### Questions to answer
a) Please rewrite the paragraph of the video upscaling notes that begins "Output is 640x480" as a short bulleted list, keeping its main facts.
b) Pick up the video upscaling notes after their last line and continue them.

### Text excerpt
########################################

Plan
you can make a silk purse out of a sow's ear if you have a model that has spent it's whole life comparing them
- extract frames from original vid
- Upscale/improve individual frames
- Interpolate new frames into better video
pip install -r requirements.txt
First Pass
Upscale
https://huggingface.co/ai-forever/Real-ESRGAN
https://arxiv.org/abs/2107.10833
Interpolate
https://github.com/nihui/rife-ncnn-vulkan
https://arxiv.org/abs/2011.06294
https://github.com/nihui/rife-ncnn-vulkan/releases
I've lost the link to the original vid... but do have a video-only download from YouTube using... I forget it's name, will be in the history on music room machine. It gives a bunch of alternate versions in various formats, presumably I chose the one that looked best...
ffmpeg is probably the tool for pulling out the frames.
python src/extract-frames.py
Ok, a little path tweaking and that appears to have worked, maybe. Very quick. Lots of files, final one being frame_19257.png. Doesn't look like it's the final frame in the original video, but good enough for now.
Not sure about this either - it's 160x120 px. Not entirely implausible, the vid is very old. But still, good enough for now.
Ok, for upscaling, Real-ESRGAN looked promising. Try that on a single frame.
python src/upscale-single.py
Ok, it tried CUDA on my very old GPU card, suggested I get a legacy version build for that. But it's a rubbish card anyway, CPU good enough for now.
Yay! That actually worked! insert screenshots.
Output is 640x480. It's nicely smoothed some of the image, some is still very chunky, and the text in the image ("O'Reilly") is less legible, but I reckon it's worth proceeding, doing a small batch to see how it fares with interpolation.
Ok, at the point where I should save this elsewhere. Done a backup.sh to copy onto 2nd drive on this machine, plus a GitHub repo. .gitignore includes the data dir, I don't want to risk hitting the file size limits or whatever.
Soon I should add a requirements.txt
Ouch. It's taking about 20s per frame. Sums... about 107 hours for 19257 frames.
Other models at https://drive.google.com/drive/folders/16PlVKhTNkSyWFx52RPb2hXPIQveNGbxS including a x2. Lets do this.
The example code has :
model.load_weights('weights/RealESRGAN_x4.pth', download=True)
``
Tweaked to x2, that Just Worked.
Down to ~5s per frame. That seems more feasible, about a day on this CPU. On Colab..?
The result, 320x240px *insert screenshots* is way less pixelated. I *think* the faces have about the same amount of detail, only smoother. Text is again mangled, not a worry.
https://github.com/MSFTserver/colab-convert
Last things for tonight (23:30, 27.6°C in the office, Spain 2, England 1)
pip freeze > requirements.txt
gitty bits...

########################################

### Available data
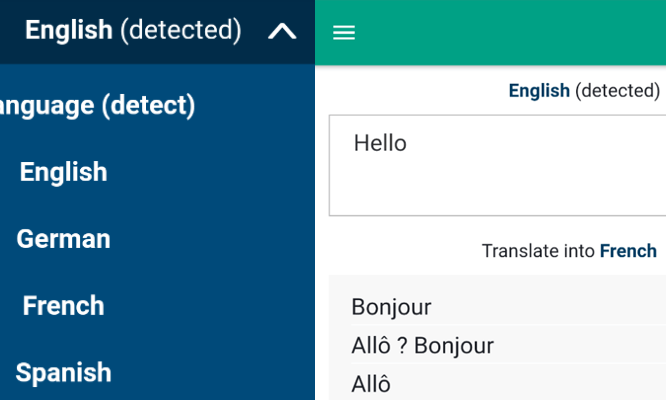Choose German from the language list

(63, 239)
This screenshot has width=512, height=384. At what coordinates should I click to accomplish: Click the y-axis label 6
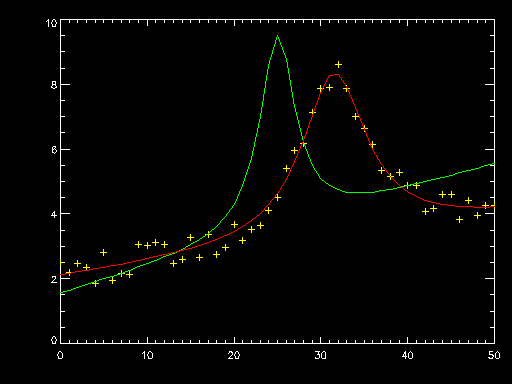(x=54, y=150)
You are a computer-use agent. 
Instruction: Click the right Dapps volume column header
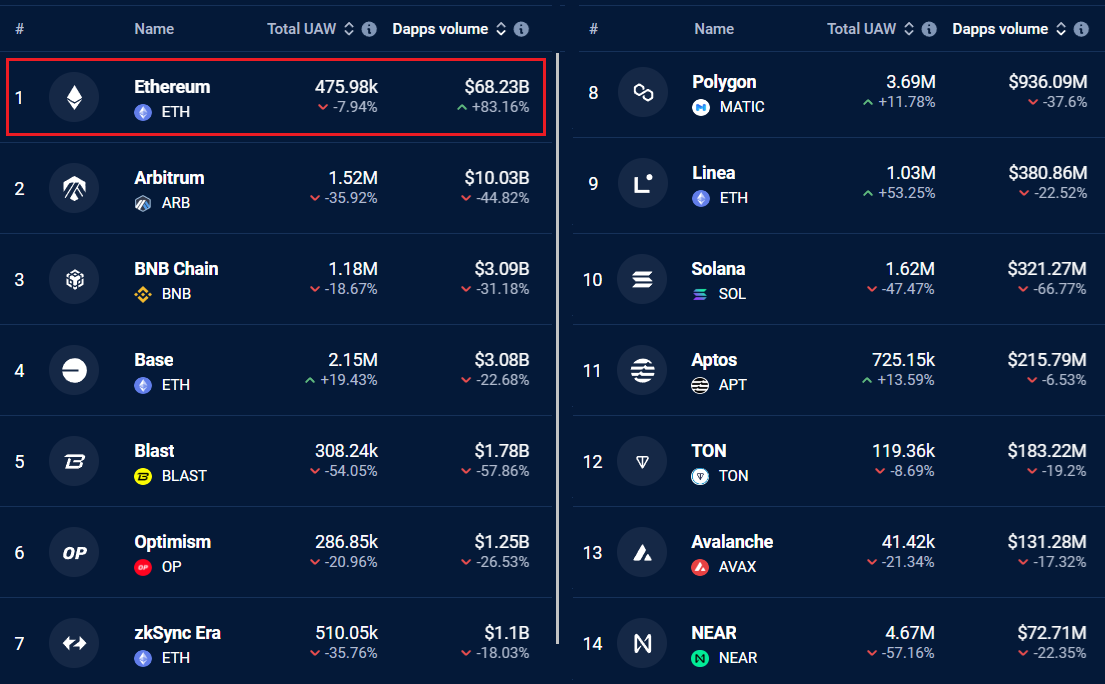[1000, 29]
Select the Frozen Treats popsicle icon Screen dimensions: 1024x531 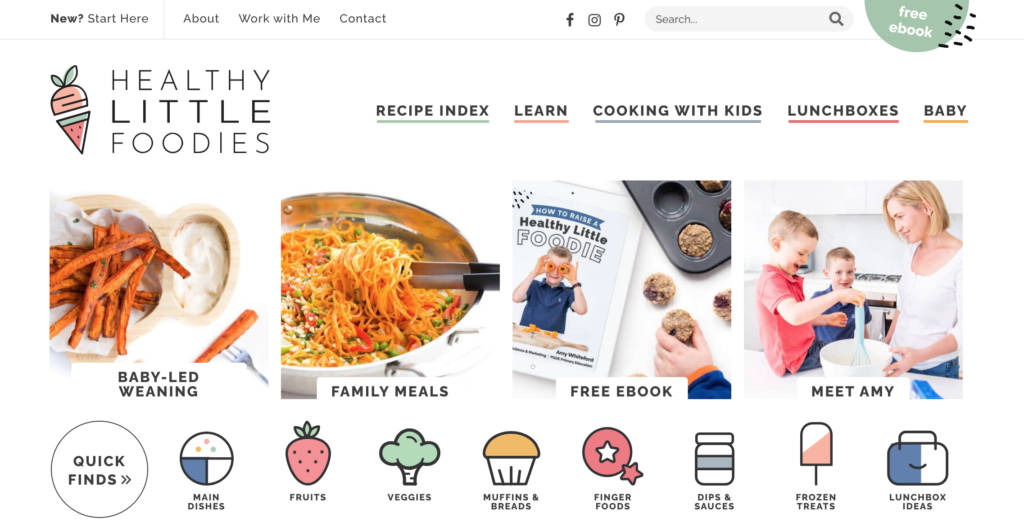(816, 453)
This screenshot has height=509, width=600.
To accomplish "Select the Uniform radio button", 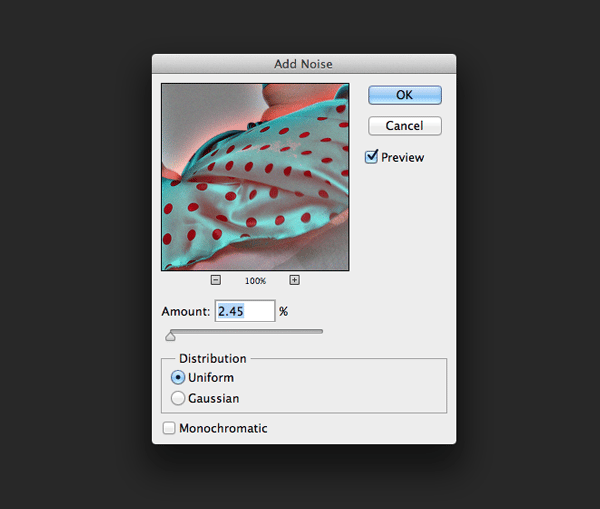I will (178, 377).
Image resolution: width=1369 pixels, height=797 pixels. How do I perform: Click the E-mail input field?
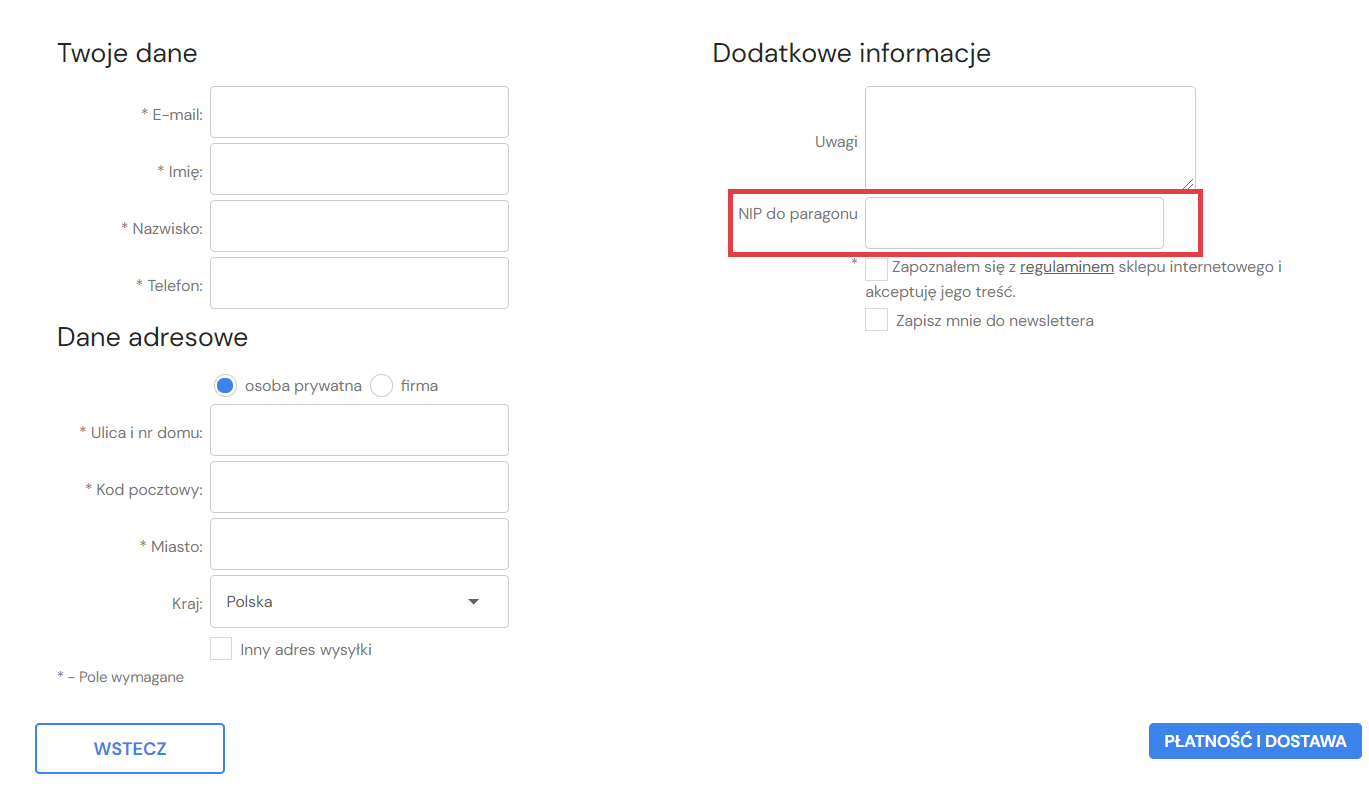tap(359, 112)
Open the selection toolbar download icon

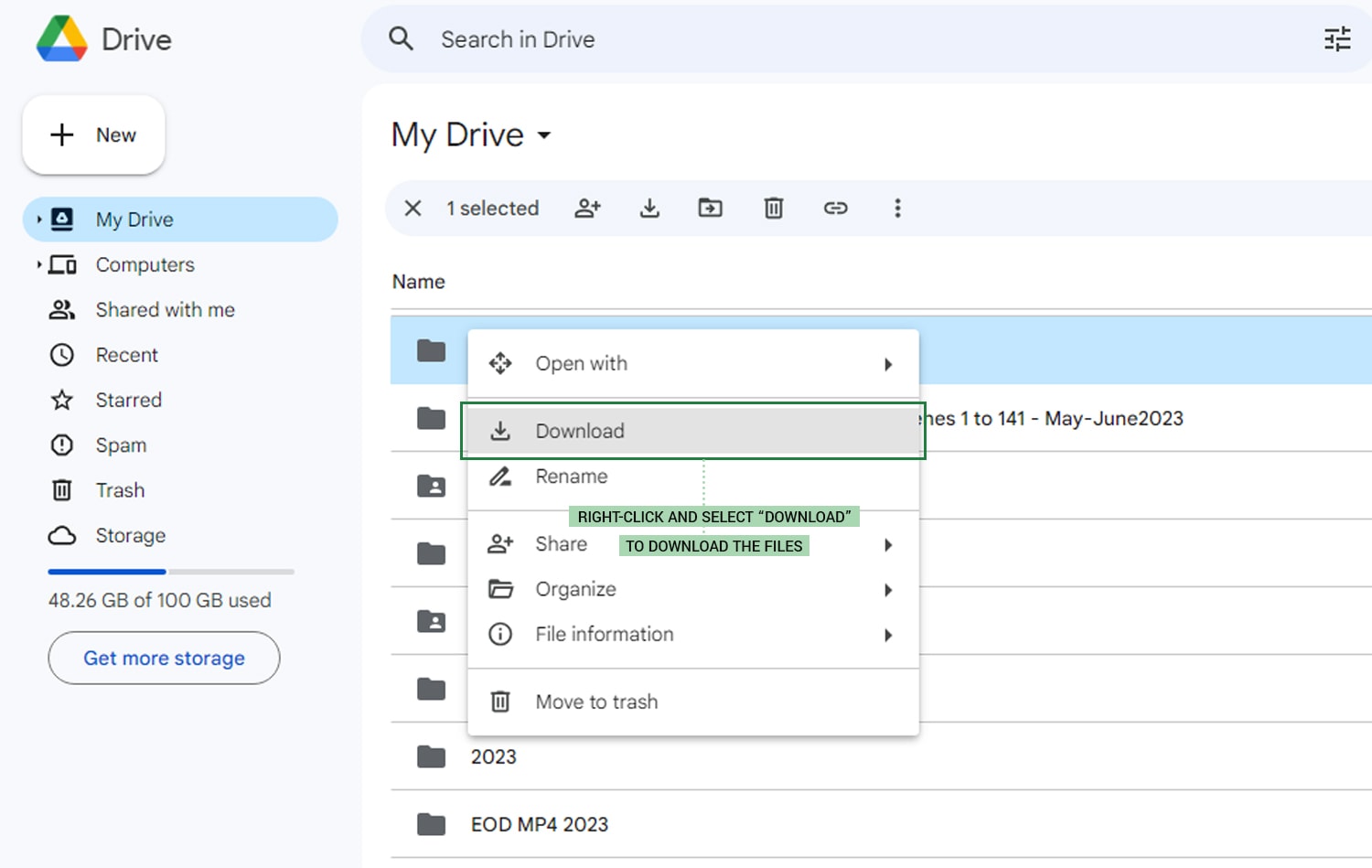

########################################

### Numbered responses
a)
- The output is 640x480.
- Some of the image is nicely smoothed, but some is still very chunky.
- The text in the image ("O'Reilly") is less legible.
- It still seems worth proceeding with a small batch to see how it fares with interpolation.

b)
Food, couch, Hawaii 5-0 (on Rai 4 lingua originale).
---
*...continued 40 hours later...*
Ok, so this upscaling will take a lot of time on my CPU-only office machine, and I expect the interpolation will take at least as long, ie. days in total.
But before planting things on Colab or wherever, it would make sense to figure out the next bit locally too. Just do a few seconds to sanity-check.
I have noted down Linux commands to maximise performance on a machine like this (with the help of Claude), but I won't bother right now unless I obviously need to.
Hmm. I didn't note the frame rate...
Ok, the original vid is 40 mins = 2400s. I got 19257 frames. 19257/2400 ~= 8 fps? For a very old camera that does sound ballpark.
Taking 5s for each frame to upscale.
How long would 10s of the original take? 10x8x5 = 400s = ~7 mins. Yeah.
*(I am outrageously bad at basic arithmetic, need to spell things out to stand a chance of getting sums right)*
Er, 80 frames..?
Here we go then, in `upscale-many.py`,
for i in range(1, 80):
*(also rubbish memory, `history| grep python`)*
python src/upscale-many.py
Processed 79 frames (7.90%) in 708.31 seconds
*Heh, out by one error. You should see my C code.*
I'd better test by gluing the new frames into a vid.
Ask Claude.
I'd better start by lifting the following out of `extract-frames.py`, note her in case I need it later:
// use absolute paths
video_path = os.path.abspath('data/before/orig-vid-only.mp4') output_folder = os.path.abspath('data/frames')
if not os.path.exists(output_folder):
os.makedirs(output_folder)
( ... )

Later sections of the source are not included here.